When the Opening Bell rings in New York at 9:30am EDT, there is normally a large spike in volume that can propel the market upward or downward. If you are on the right side of the market, there can be an opportunity to pick up 20 ticks or better as the market rises or falls over the short term.
After the first 20 minutes of trading, the initial rally can stall, triggering a reversal. As a general rule,I pay close attention to the market at 9:50am to gauge if the rally will continue, or whether a reversal is imminent.
On Thursday, May 25, the decision was made to scalp the Opening Bell on the US Tech 100 Index. The plan was to wait 5 minutes after the Opening Bell and BUY or SELL based on the direction of the 9:30 5-minute candlestick, with a 20-tick take profit goal.

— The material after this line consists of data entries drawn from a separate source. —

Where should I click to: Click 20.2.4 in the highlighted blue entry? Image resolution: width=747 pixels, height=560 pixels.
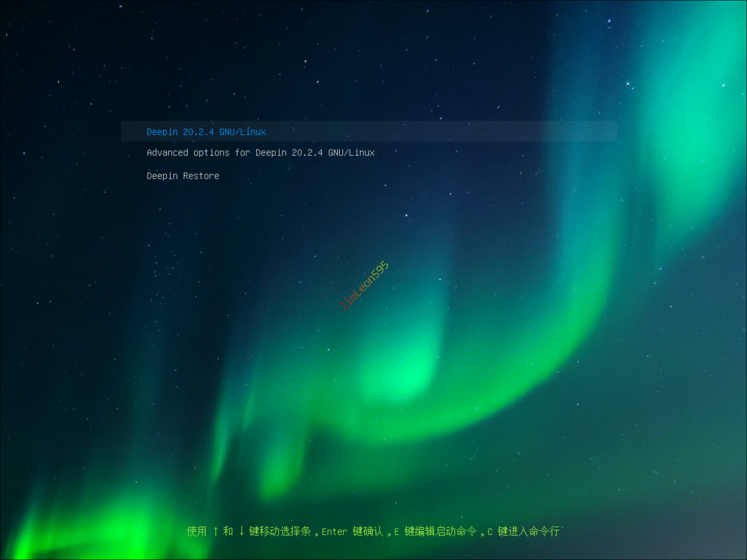pyautogui.click(x=198, y=132)
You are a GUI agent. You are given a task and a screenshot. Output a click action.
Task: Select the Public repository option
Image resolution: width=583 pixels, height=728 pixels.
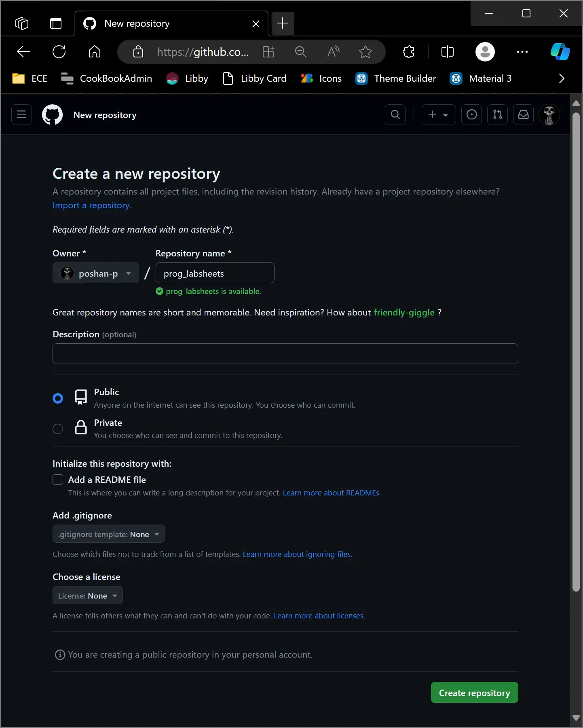58,398
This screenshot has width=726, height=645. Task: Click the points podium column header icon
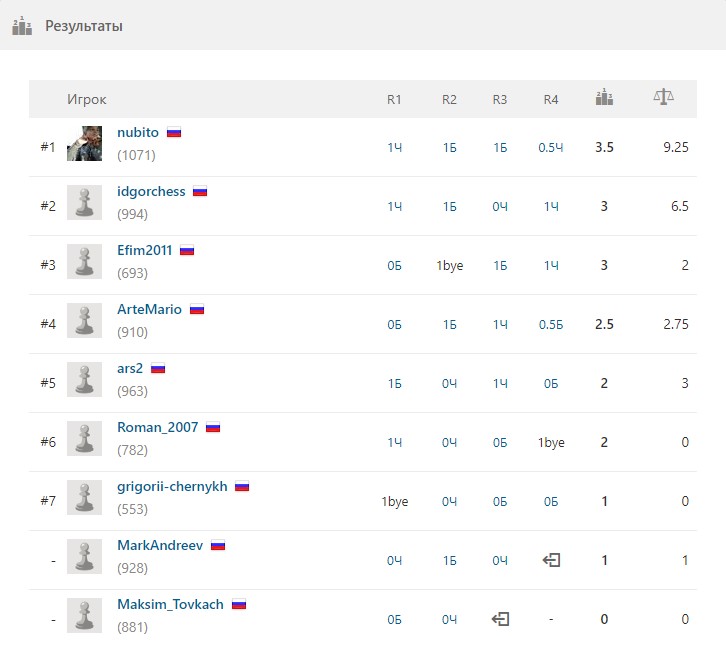(x=604, y=97)
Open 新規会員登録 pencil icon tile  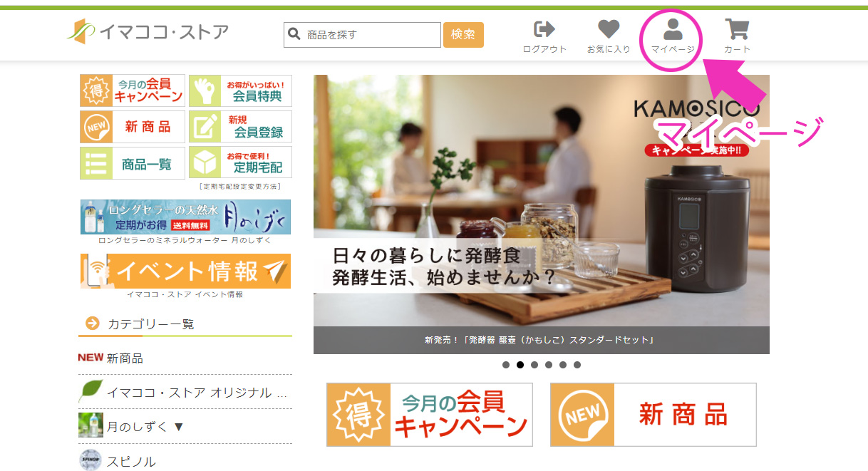point(240,127)
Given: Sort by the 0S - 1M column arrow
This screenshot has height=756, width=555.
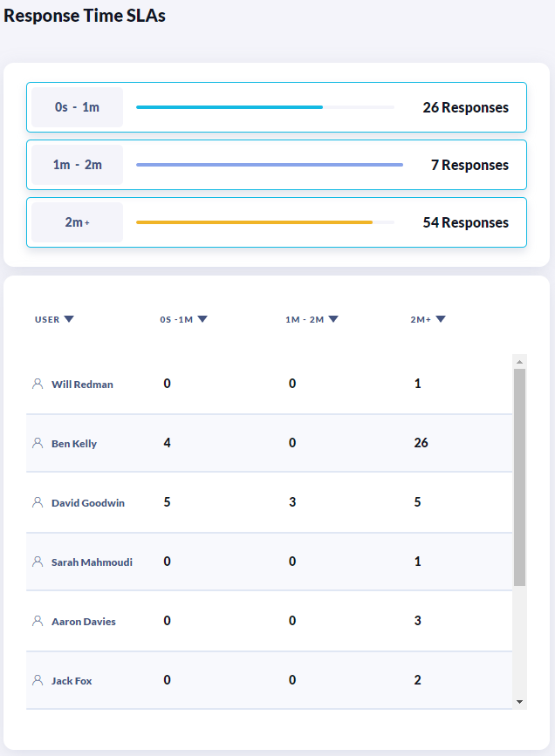Looking at the screenshot, I should pyautogui.click(x=202, y=319).
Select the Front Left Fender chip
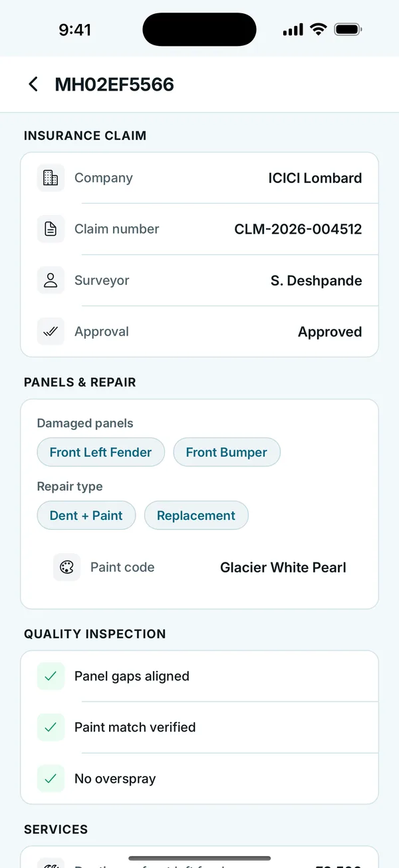 pos(100,452)
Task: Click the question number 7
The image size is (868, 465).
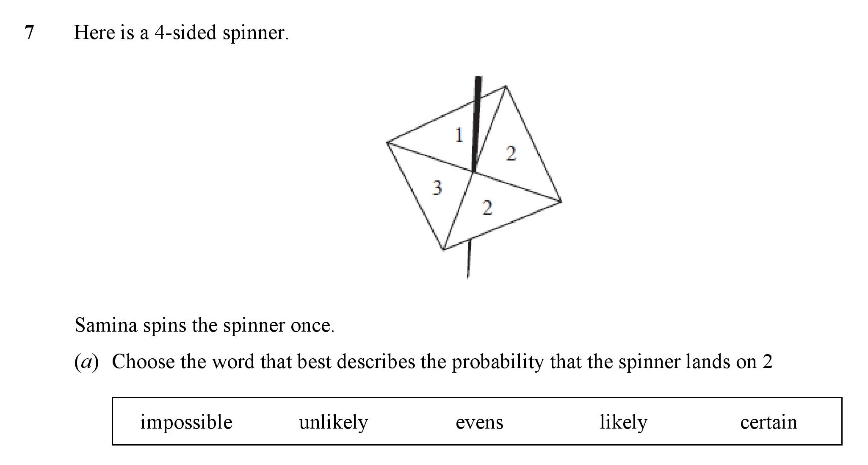Action: [x=29, y=33]
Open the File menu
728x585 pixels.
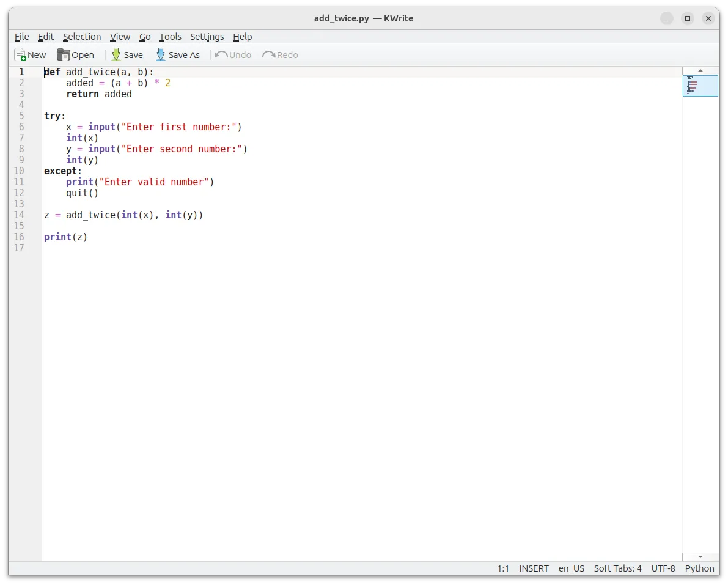pyautogui.click(x=21, y=37)
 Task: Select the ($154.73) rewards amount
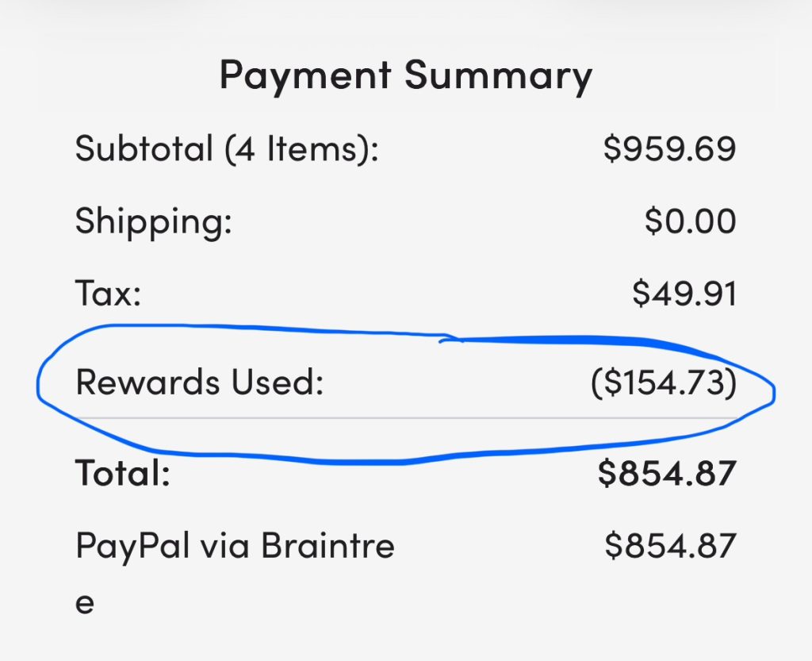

The following Trade was placed at 9:35am:
SELL US Tech 100 (Jun) 5710.0 – 5750.0: This is a 400 tick spread, where each tick equals $1.00, per contract traded.
Entry Price: 5740.5
Maximum Risk: $95 Maximum Reward: $305, per contract traded
Mental Take Profit: 20 Ticks, or $20, per contract traded
Mental Stop/Loss: 20 Ticks, or -$20, per contract traded
Within 10 minutes after placing the trade, the take profit target was hit, and the trade was exited for a 24 tick profit, or $24 (exchange fees not included).
But why not just let the trade run?
The market opened on a downtrend against a prevailing uptrend over the past several days. I entered the trade with the idea of scalping the Opening Bell momentum.
Here’s what would have happened if I stayed in my SELL trade:
The market turned around and kept rallying upward for the rest of the day for more than a 400 tick move to the upside.
If you were a buyer after the Opening Bell dip, there were plenty of opportunities to trade binary options and spreads.